‘The first principle that has regulated Scheggi’s artistic practice has been that of considering space as a “medium” by virtue of which the position of forms becomes possible... Scheggi has gradually specified his conception of space through the rigorous structuring of elementary geometric images introduced by overlapping canvases, spatial operations where the space is no longer understood as a real and logical place, but as a “field” whose essential characteristic is that of transforming the forms from pure concepts into “spatial concepts” that define the space, constituting themselves within it as coordinating elements of our existence’ (Germano Celant, quoted in F. Pola, Paolo Scheggi: The Humanistic Measurement of Space, exh. cat., London, 2014, p. 153).
Within the red square of Paolo Scheggi’s Intersuperficie curva dal rosso, a grid-like arrangement of circles has been cut. Through each of these, red curves are in evidence, hinting at other circles on an intermediary layer within the structure of Intersuperficie curva dal rosso. And behind these, another red surface is visible. Scheggi has created a work whose apparent simplicity of appearance, with the monochrome and the regular circles of the first surface, belies its conceptual intelligence.

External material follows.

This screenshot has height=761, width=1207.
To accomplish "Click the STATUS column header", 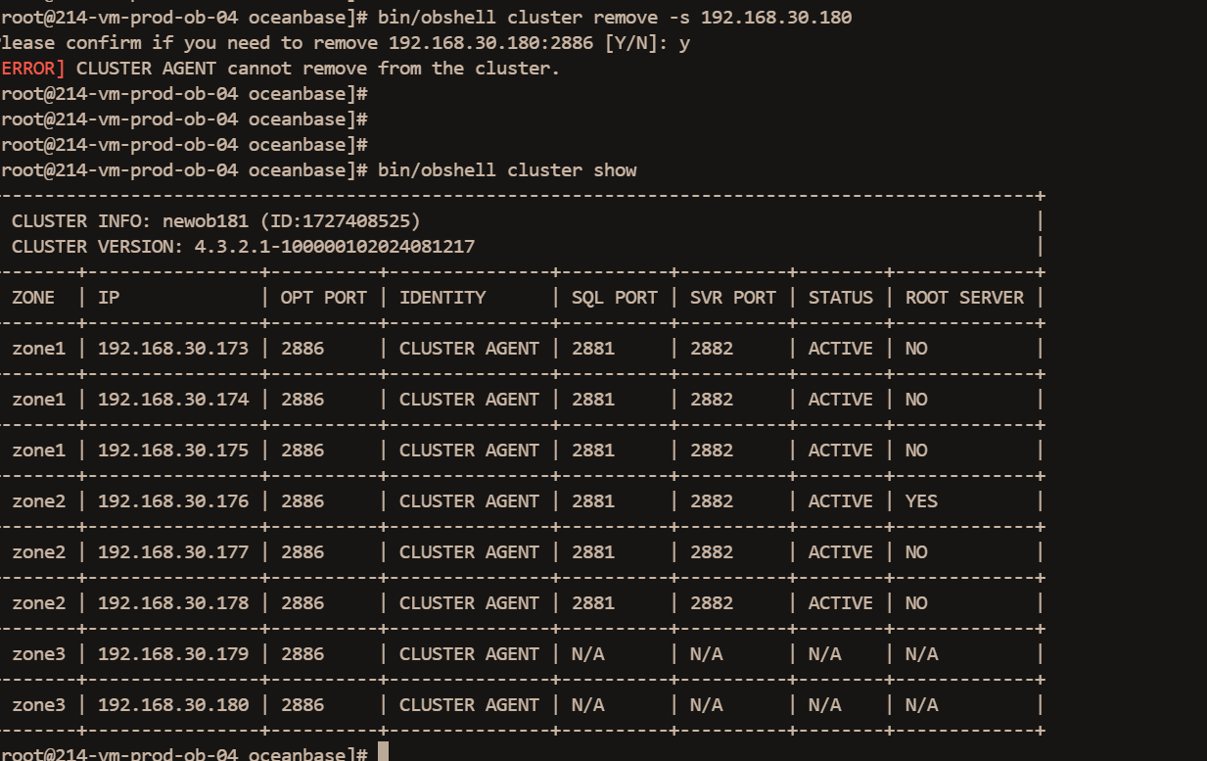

Created in 1969, Intersuperficie curva dal rosso perfectly demonstrates the rigorous elegance that came to define the works that Scheggi created during the second half of that decade and which he continued to explore until his untimely death, only two years later. This form of Intersuperficie marked a change from the works that he had made during the early part of the 1960s: while the process was similar, with the surface of his pictures being penetrated in order to reveal layers underneath, the style of these apertures had evolved. Whereas in many of the earlier works, there was a sensuous, almost organic sweep to his structures, recalling the sculptures of Barbara Hepworth which had so impressed him when he had earlier visited the United Kingdom, now a more disciplined structure came to underpin his pictures. This appeared to have more to do with the pared-back rigour of Piet Mondrian, whose pictures he had also first encountered in Britain. However, Scheggi has entirely disrupted the picture plane, penetrating it. While sharing an interest in taking recourse to fundamental underlying structures of painting, as was the case in Mondrian’s works, the elemental core that Scheggi seeks is clearly very different to that of the Dutchman.

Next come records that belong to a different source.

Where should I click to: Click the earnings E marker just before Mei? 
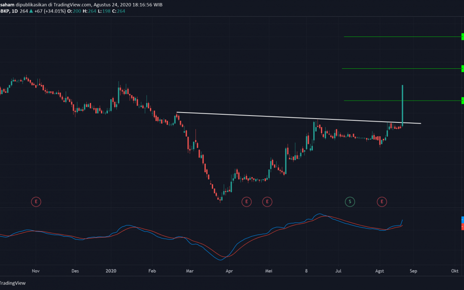[x=267, y=201]
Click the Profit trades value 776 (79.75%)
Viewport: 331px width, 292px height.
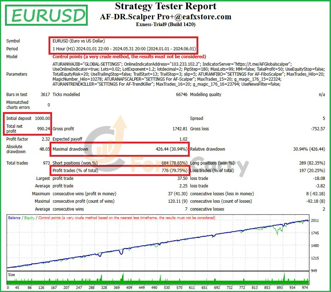[174, 171]
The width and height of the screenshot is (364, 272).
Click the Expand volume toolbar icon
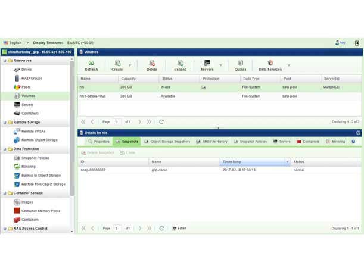click(180, 65)
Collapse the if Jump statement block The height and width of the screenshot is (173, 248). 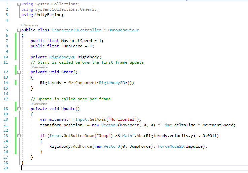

By the time Scheggi created Intersuperficie curva dal rosso, he had become a well-known international figure. His art had been shown in New York and in the Venice Biennale. He had also been able to collaborate in aspects of design as well as art, like many of his contemporaries in Milan. The three-dimensionality of his works had been extended and expanded into environments and even stage design. This was only too appropriate: works such as Intersuperficie curva dal rosso have a clear dynamism to them, introduced both through the sense of depth and through the seemingly shifting forms of the curves in the second layer. There is a sense of movement, even of play, in the glimpsed forms largely concealed behind the first surface, and also in the viewing process, as the viewer is essentially led into the picture.
During the course of the 1960s, Scheggi had worked alongside a number of artists in Milan who had attacked and dismantled the entire idea of the picture surface. Be it in Lucio Fontana’s holes, Piero Manzoni’s pleated Achromes, Enrico Castellani’s protruding nails or Agostino Bonalumi’s shaped canvases, the nature of flat paintings had been probed, challenged, disrupted and destroyed. Scheggi’s own works, with their tantalising glimpses of half-concealed orders, evident in the different radii of the implied circles seen through the nine regular holes of the ‘foreground’ in Intersuperficie curva dal rosso, allowed him to delve into the surface, opening new spaces and new potentialities. There is a deliberately frustrated process of revelation at work that teases the viewer. In this way, Scheggi manages both to highlight and overcome the limitations of figurative art. Four years before Intersuperficie curva dal rosso was created, the art historian and critic Germano Celant discussed his work in an essay written for an exhibition of Scheggi’s work. Celant wrote in terms that would remain true of Intersuperficie curva dal rosso:
‘A precise refusal of the aesthetic act as expressive finality, or at any rate as testimony and reportage, of the picture as the presentation of casual and unselected images, characterises Paolo Scheggi’s practice, which is identified with the same operative procedure entirely phenomenised and rendered visible in his monochrome intersurfaces. Having chosen, for their possibilities of combination according to simple arithmetic procedures, a series of elementary geometric figures, Scheggi cuts them out on surfaces, always square in size or multiples thereof, and superimposes the latter so that the forms are organised according to visual structures and the specific direction of viewing is regulated by light modalities [...] [T]he viewing takes place without iconological leaps, without ambiguous and vague literary references, but by way of simple, elementary explications’ (Germano Celant, quoted in F. Pola, Paolo Scheggi: The Humanistic Measurement of Space, exh. cat., London, 2014, pp. 120-26).